§ TASK TO CARRY OUT
Each line from the one holding "Click Lasagna's $15.95 price" through the end of the records should be returned exactly, while pictures are skipped.

§ RECORDS SUPPLIED

-- Opening Marker --

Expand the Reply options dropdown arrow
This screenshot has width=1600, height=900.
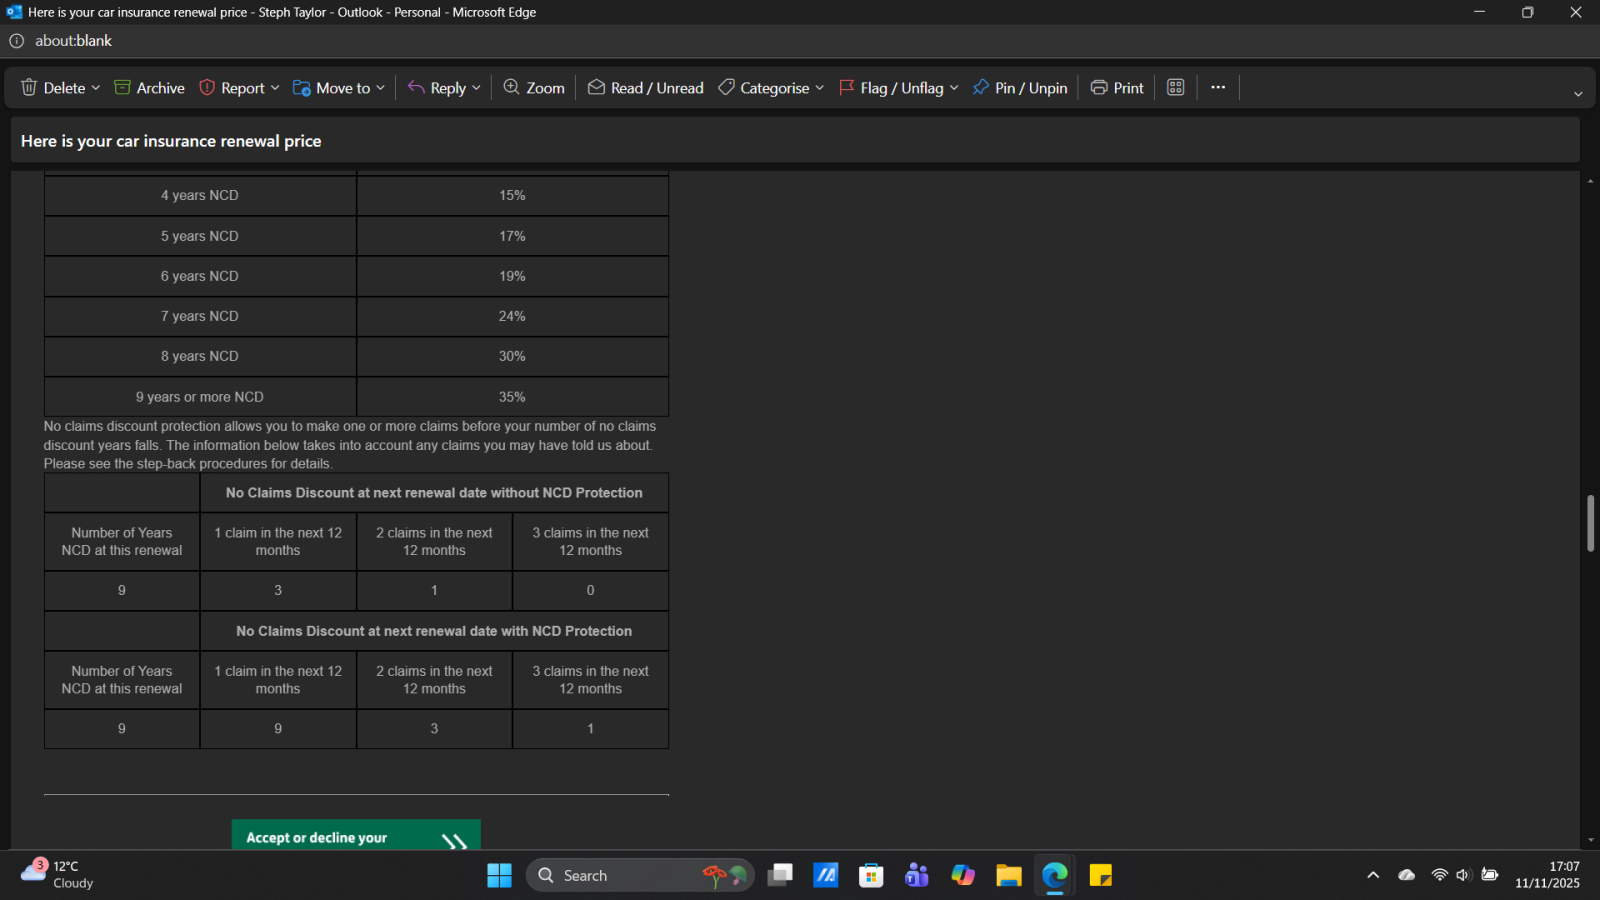click(477, 88)
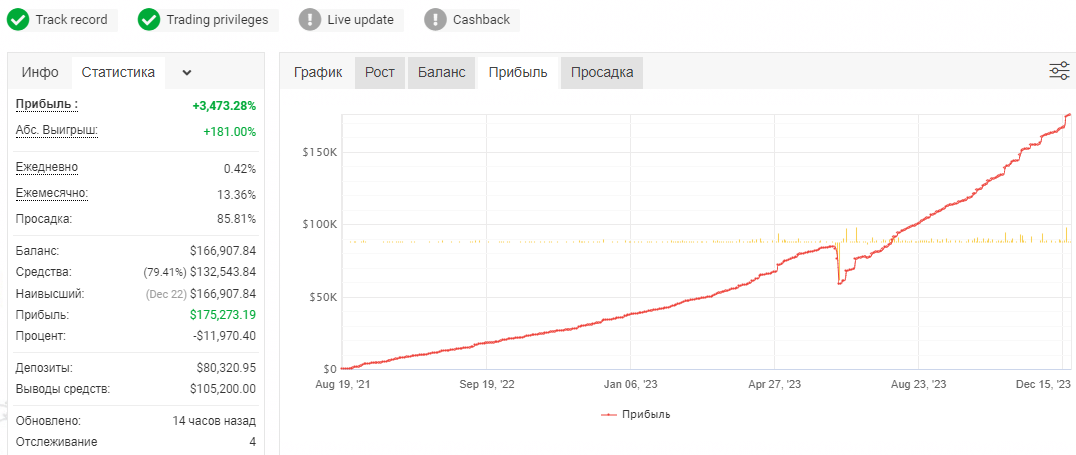Select the Прибыль chart tab
Viewport: 1076px width, 455px height.
point(518,72)
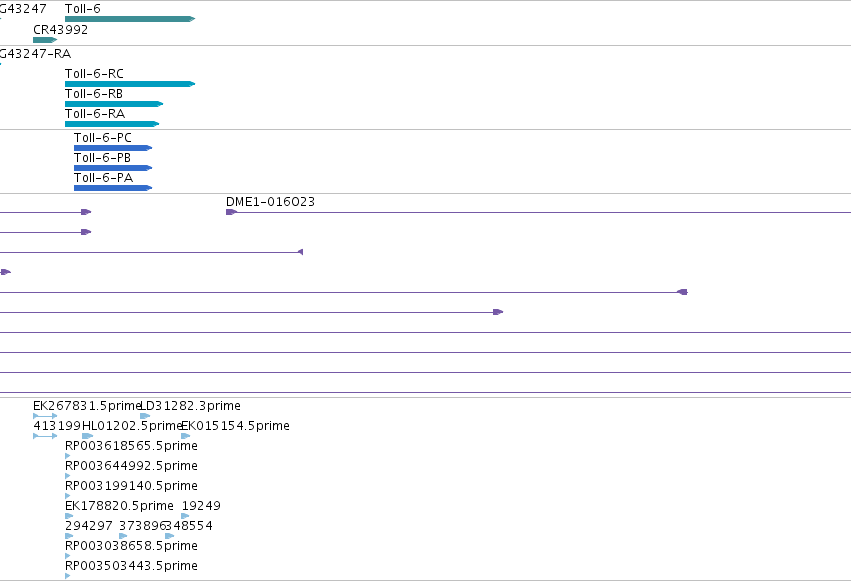851x581 pixels.
Task: Select the RP003644992.5prime triangle marker
Action: pos(68,476)
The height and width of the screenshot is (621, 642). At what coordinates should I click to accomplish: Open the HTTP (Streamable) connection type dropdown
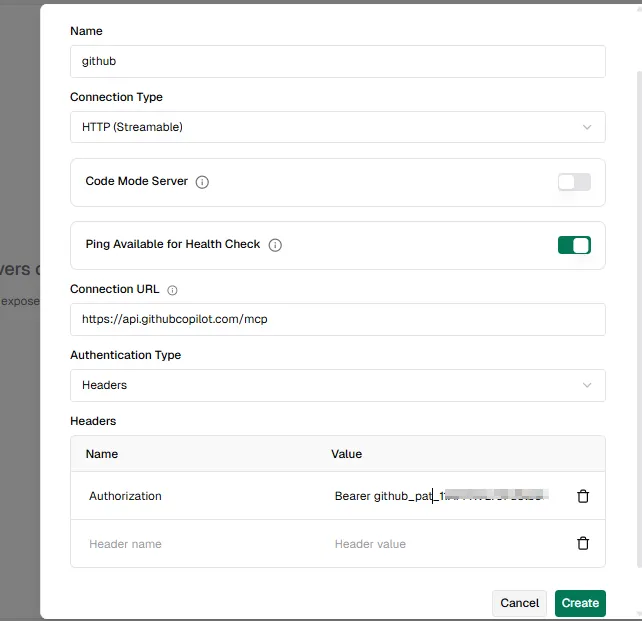338,127
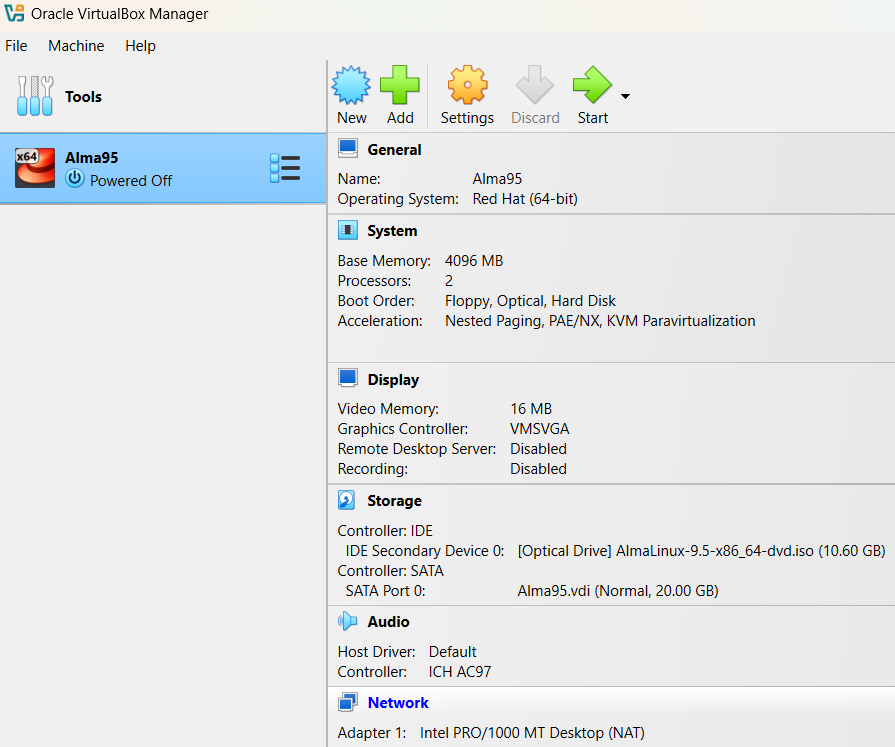Open the blue Network section link
Image resolution: width=895 pixels, height=747 pixels.
pos(398,703)
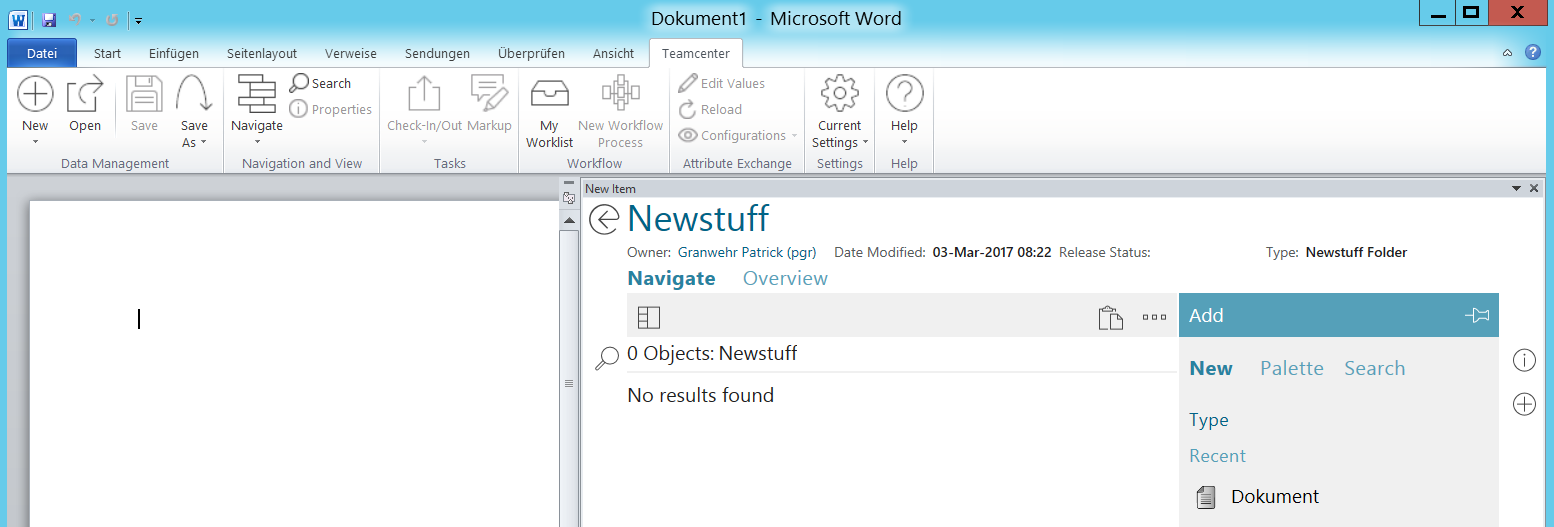
Task: Open the three-dots more commands menu
Action: [1154, 317]
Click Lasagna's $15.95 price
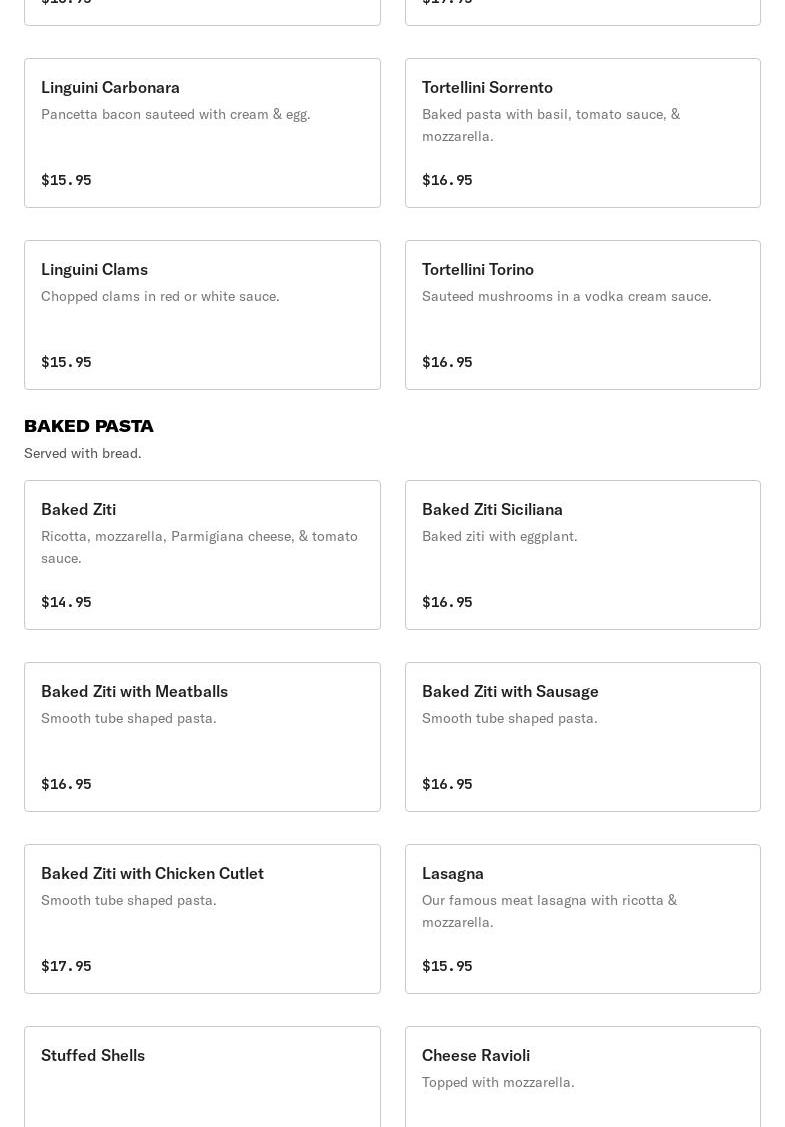Screen dimensions: 785x1127 [447, 966]
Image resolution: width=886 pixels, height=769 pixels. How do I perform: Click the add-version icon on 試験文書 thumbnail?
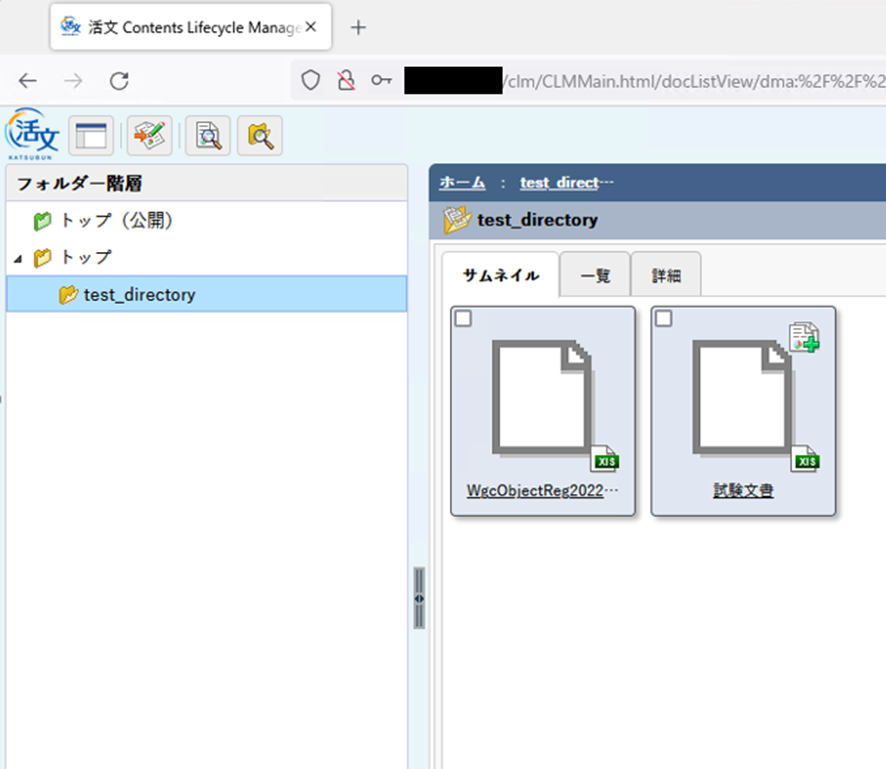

-- Closing Marker --

§ RESULT FOR THIS EXERCISE
Click Lasagna's $15.95 price
Screen dimensions: 785x1127 [447, 966]
Image resolution: width=886 pixels, height=769 pixels. How do I perform: Click the add-version icon on 試験文書 thumbnail?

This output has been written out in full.